Jesse Jr.’s Dilemma
The conversation was informal and the congressman, black sweater over blue jeans, spoke with candor. He was grateful to have benefited from his father’s tutelage and fame, he volunteered. Yet even as he had moved into his 40s and become his own man, some people held his name against him and always would. He had won re-election by an 8-1 ratio and, in one of the nation’s most Democratic districts, he probably could keep the job as long as he wanted. But capturing a statewide office in Illinois, he acknowledged, would be difficult for Rev. Jesse Jackson’s son.
That conversation took place a few years ago. Today the dilemma of being U.S. Rep. Jesse Jackson Jr. has grown still more complex. The trial of Rod Blagojevich has sucked Jackson into its tornadic vortex.

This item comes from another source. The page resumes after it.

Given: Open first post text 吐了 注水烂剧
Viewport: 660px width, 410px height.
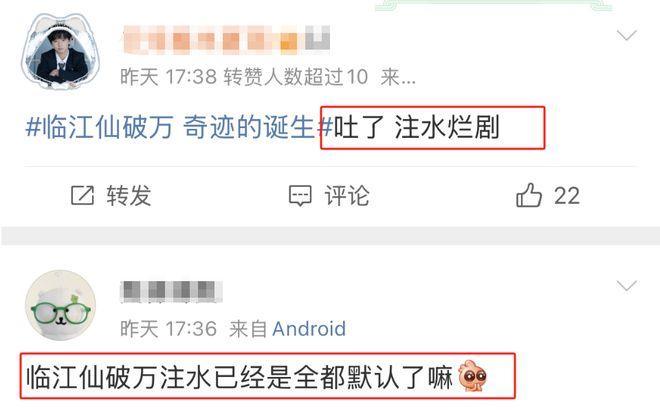Looking at the screenshot, I should click(417, 128).
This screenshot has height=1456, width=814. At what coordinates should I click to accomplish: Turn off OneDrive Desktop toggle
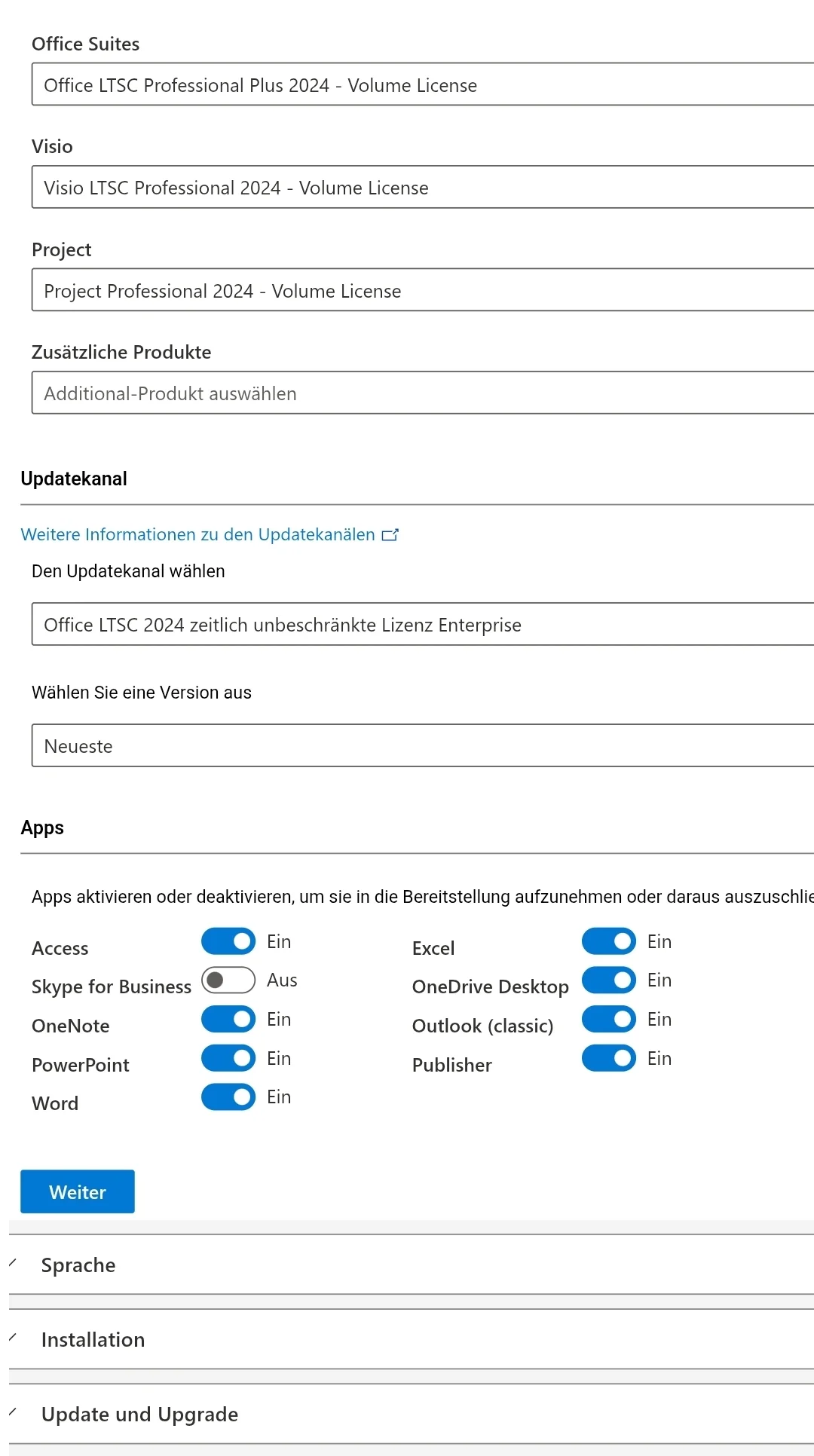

Last week a federal prosecutor said a witness could put Jackson at a Loop restaurant meeting in October 2008. There one of Jackson’s backers allegedly offered to raise $1 million for Blagojevich if the then-governor would appoint Jackson to the U.S. Senate seat that Barack Obama would vacate if he was elected president.
That breathtaking disclosure — some elements of which the judge ultimately didn’t let jurors hear — tempts all manner of scenarios based more on human imagination than on trial testimony.